In the ultimate dimension, we use words like Emptiness. This is the equivalent to God. It is the ultimate. It is the absence of notions and concepts. The teaching of interbeing – nothing by itself can be alone. Helps you to be connected to emptiness. This is because that is. Rebirth is possible without a self. Karma is possible without a self. Retribution is possible without a self. Many Buddhists still believe you need a “self” but this is a deluded belief. This is because of influences from pre-Buddhist teachings. Even for many people in the west, the first thing they think of in Buddhism is reincarnation. This is not the “cream” of Buddhism. The deep teaching is interbeing. No-self.  The wisdom of adaptation. To connect with emptiness. The teachings of the twelve links seem more at explain samsara rather than the ultimate truth.

Twelve Nidanas

  1. Avidya (delusion)
  2. Sanskara (impulses, actions, dispositions)
  3. Vijñana (consciousness)
  4. Namarapa (body and mind)
  5. Sadayatana (six sense organs and object)
  6. Sparsa (contact)
  7. Vedana (feelings)
  8. Trsna (craving, attachment)
  9. Upadana (grasping)
  10. Bhava (existence)
  11. Jati (birth)
  12. Jara-marana (old age and death)

This is the classical way of presenting the Nidanas. The first two links belong to the past. The next eight links belong to this life – the present. Then after this body disintegrates, the last two are the future. As a young student, Thay learned the three times past, present, and the future are represented in these twelve links. Thay also learned there are two layers of cause and effect within these twelve links. The teaching of three times and two layers of cause and effect.

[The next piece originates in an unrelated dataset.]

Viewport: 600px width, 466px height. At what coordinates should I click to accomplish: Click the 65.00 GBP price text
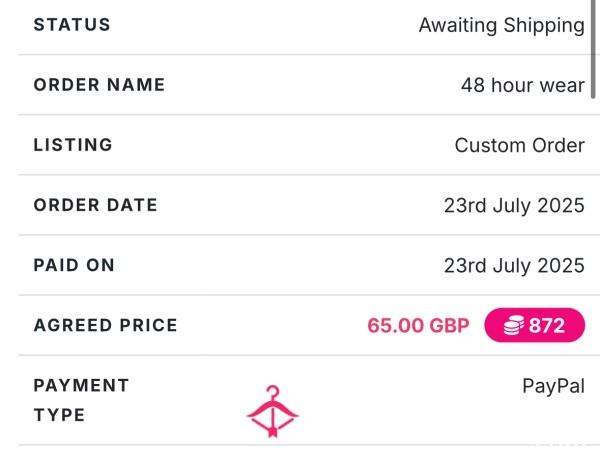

As a student, I just believed my teacher. But as Thay continued to learn and to practice, he learned this teaching will not help us touch the ultimate dimension. It can only be used on the level of conventional truth. We have to look at this teaching differently.

Thay provides a re-teaching of the twelve links to see them in the ultimate truth.

delusion <–> formations -> birth/death -> being/non-being -> samsara

wisdom <–> formations -> no-birth/no-death -> no-being/no non-being -> nirvana 

This is because that is.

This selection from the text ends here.